Sanlorenzo do substantially the same by separating moulding, except that they own their moulding factory. It is on site in Massa, 10km from where they build the boats. In this factory all they do is mould hulls and decks, and deliver them bare just as in the video linked above. Easy to see costs independently.
This way they can hone skills, improve quality and efficiency. Princess/Fair/Sun should try and learn from these. In the same way that the Europeans and Koreans learnt car production techniques from the Japanese in the 80’s. The irony being that the Japanese learnt from the Americans in the 50’s and 60’s.
 
So many moulders in Italy. In Italy but especially the Pisa to Genova area you can go with an idea and a design in your head and build the thing.
Some boat builders actually started that way in recent years or decades. It is much more easy in that area especially for semi-custom/custom yachting.
In that area alone there is like a dozen moulders, but not only those, furniture makers, and problem solvers of any kind.

It is a school and an industry which has been build onward of the fifties with wood boat and yacht building starting in the area of Viareggio and Pisa and Genova and then always expanding outwards.
 
British boat building has already died and the fairline saga is just one more nail in a coffin holding picton, phantom, ring, broom (still going as a business), shakespeare, fletcher, moody, westerly, mg yachts, southerly, achilles, albin, newbridge, cobra, mirage, jaguar, prout, sadler, hunter, elizebethan, invicta, leisure, plancraft, driver, nicholson.....

I could go on and on.
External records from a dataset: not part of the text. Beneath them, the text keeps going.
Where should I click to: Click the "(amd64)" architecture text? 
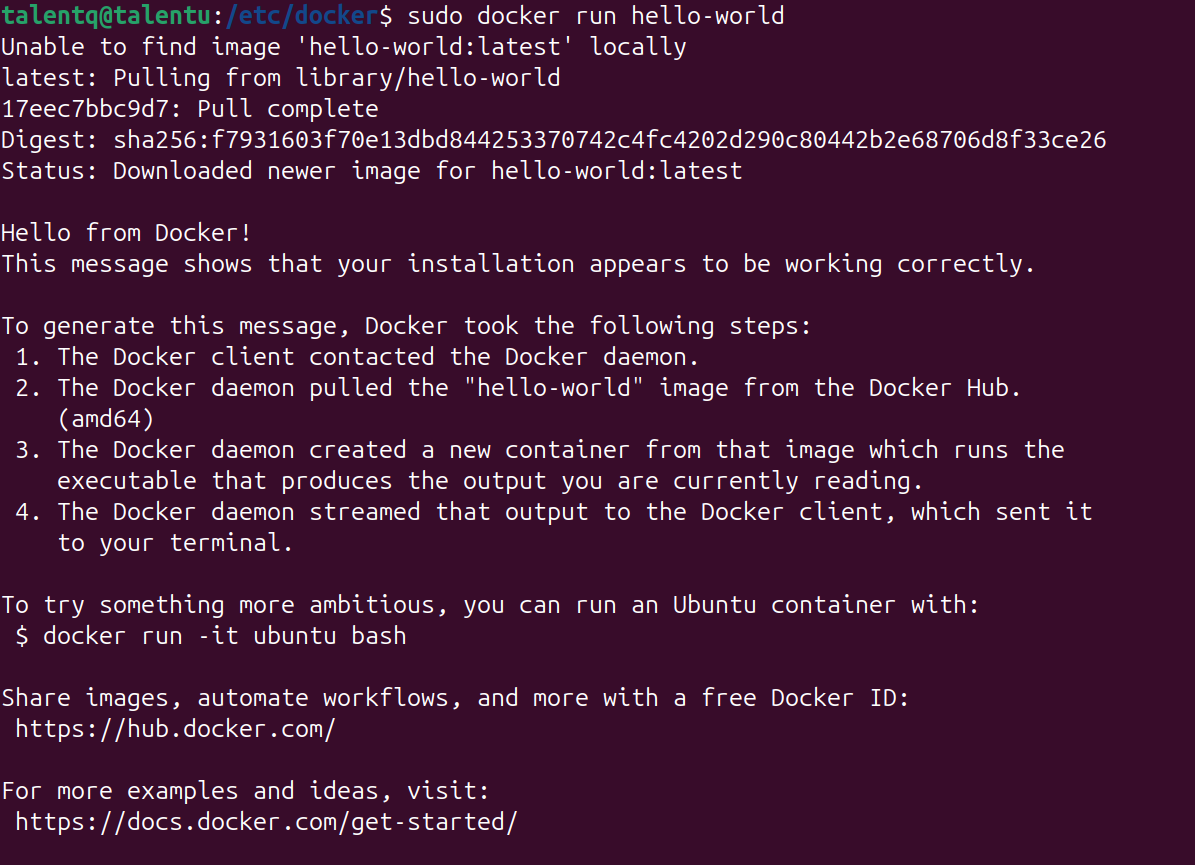click(x=105, y=419)
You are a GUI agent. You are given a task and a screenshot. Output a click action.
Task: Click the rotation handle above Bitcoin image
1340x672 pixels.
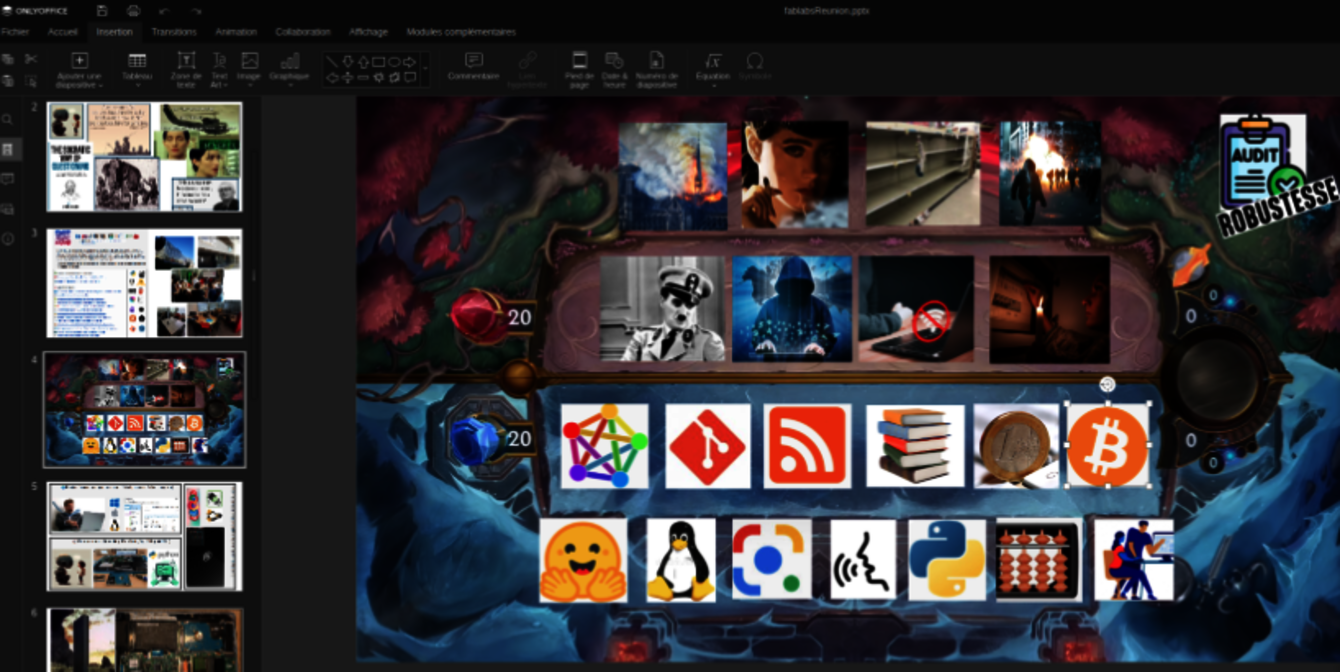point(1107,384)
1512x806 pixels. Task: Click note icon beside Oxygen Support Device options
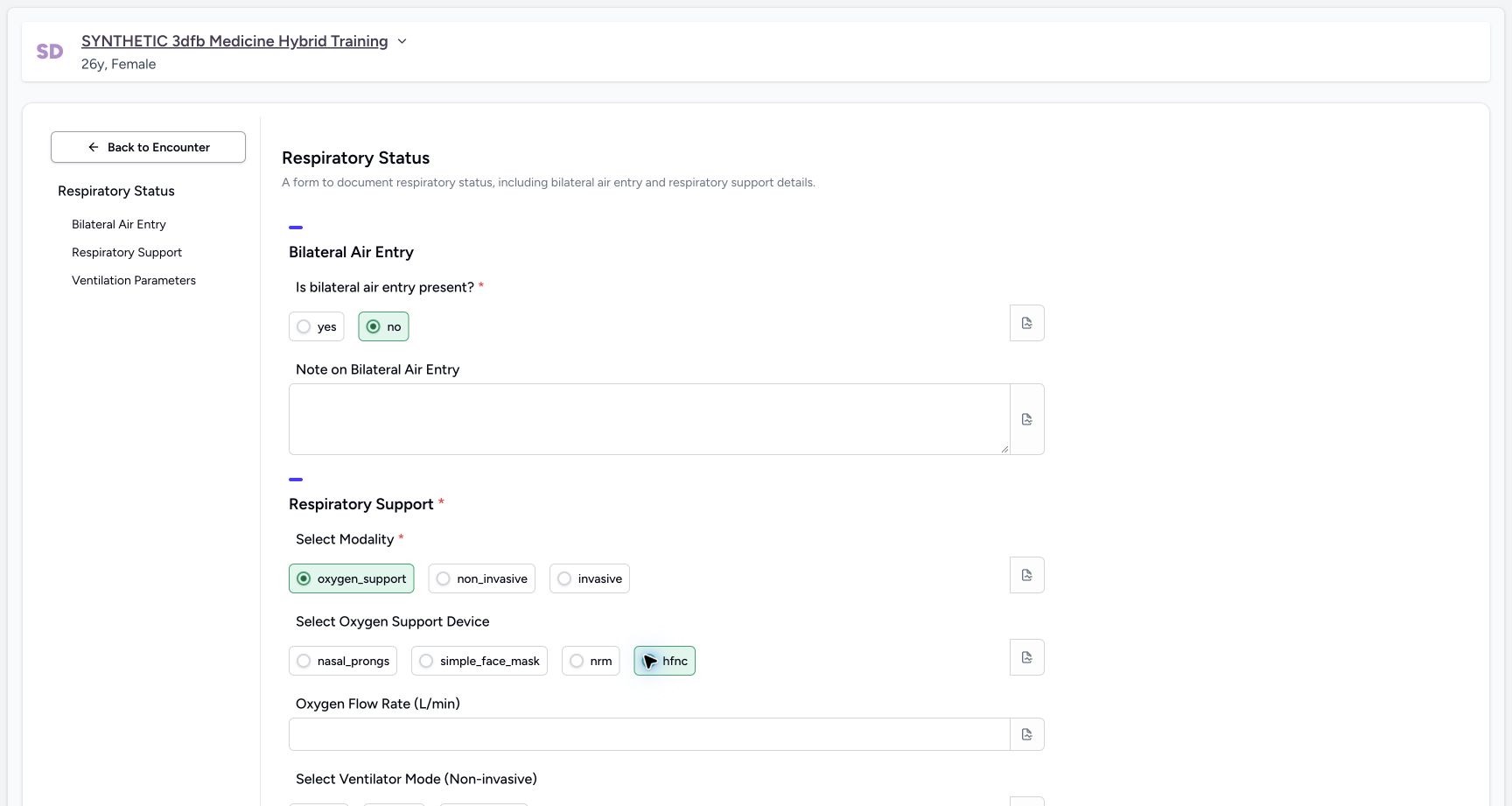(x=1026, y=657)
The sailing market is bereft of british suppliers, the motorboat market down to two.

Yet you go to the boot show, or grand pavois in la rochelle and you will see make after make of boat, large and small, power and sail, who, in the main are not marketed or sold in the uk.

The uk manufacturing sector is just not competetive, brexit hasn't helped and the domestic market is too small and been shrinking too long.
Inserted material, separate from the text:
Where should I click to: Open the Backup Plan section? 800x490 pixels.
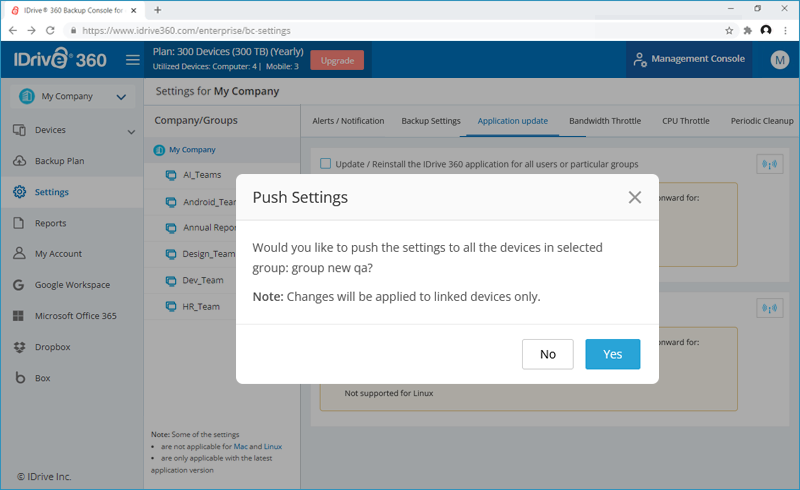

Someone early on in this thread asked why nobody looked at selking smaller boats. Well back in the late 90s early 2000s we tried importing a small cruiser/racer, around 24 ft, indeed fullcircle on this forum helped us at a couple of boat shows. There was very little interest in the smaller models. People want bigger and bigger.
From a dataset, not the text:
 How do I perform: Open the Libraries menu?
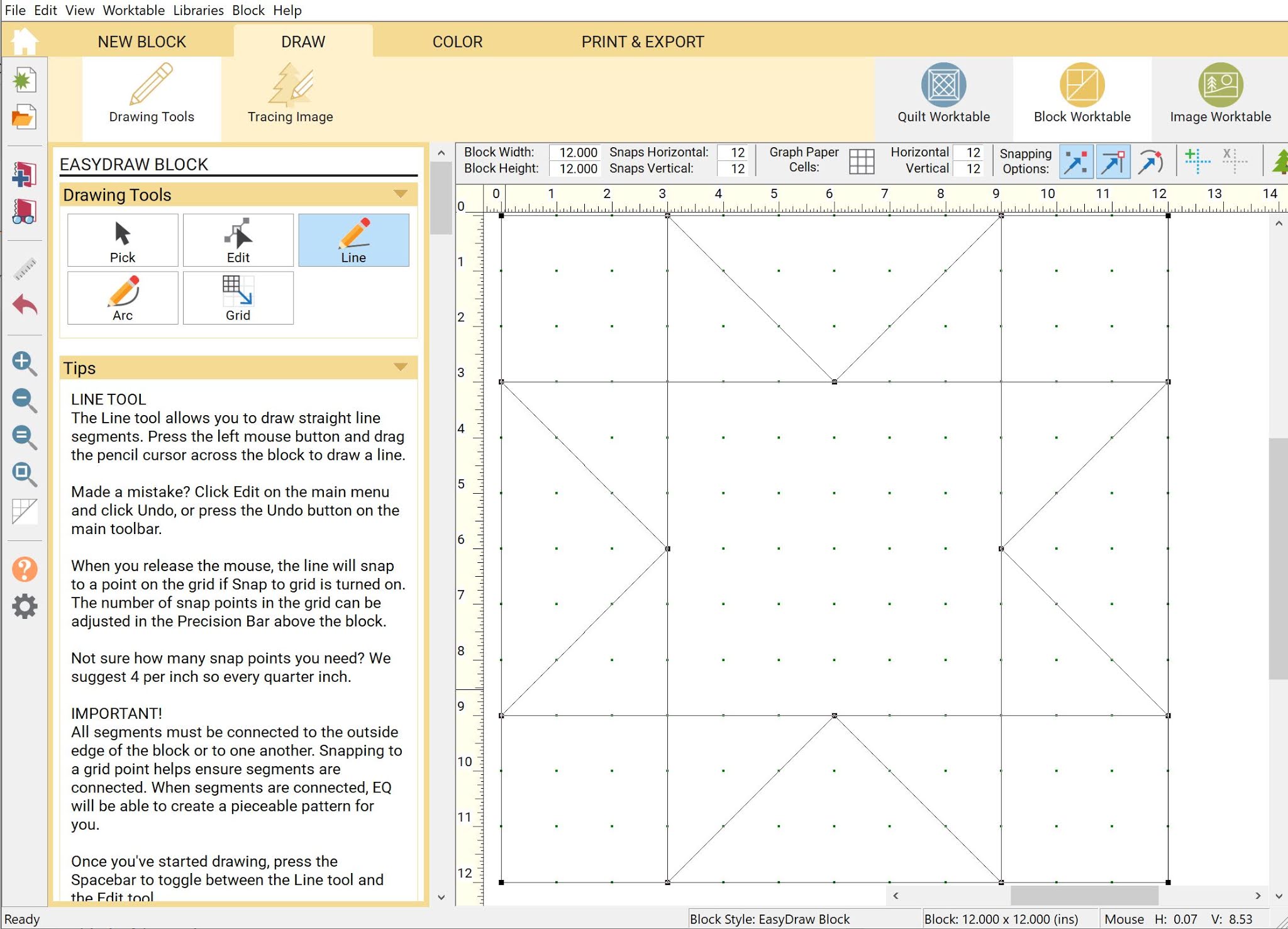coord(198,10)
In answer to the original question. British boat building, in numbers anyway, is fe@ked, will never come back and can't come back.
 
I can’t comment on this, but I doubt we can compete in the UK with Polish, Italian and Turkish yards.
This way they can hone skills, improve quality and efficiency. Princess/Fair/Sun should try and learn from these. In the same way that the Europeans and Koreans learnt car production techniques from the Japanese in the 80’s. The irony being that the Japanese learnt from the Americans in the 50’s and 60’s.
The Turkish are copying the Italian model in the Antalya free zone.
 
Sanlorenzo do substantially the same by separating moulding, except that they own their moulding factory. It is on site in Massa, 10km from where they build the boats. In this factory all they do is mould hulls and decks, and deliver them bare just as in the video linked above. Easy to see costs independently.
To be fair, AFAIK, Princess do much the same - a lot of the hull parts are moulded in a separate facility and "trucked" into assembly facilities overnight - hence the need for Police car escorts. So should be easy to separate costs as well. For example when we visited the factory (a while back now) the 67 was moulded off site. The hulls were brought into Newport Street and attached to a production track with (in our case) 5 other boats at various stages. Every now and then the track moved and a finished boat came out of the other end. But my point is that these hulls were made in a separate facility.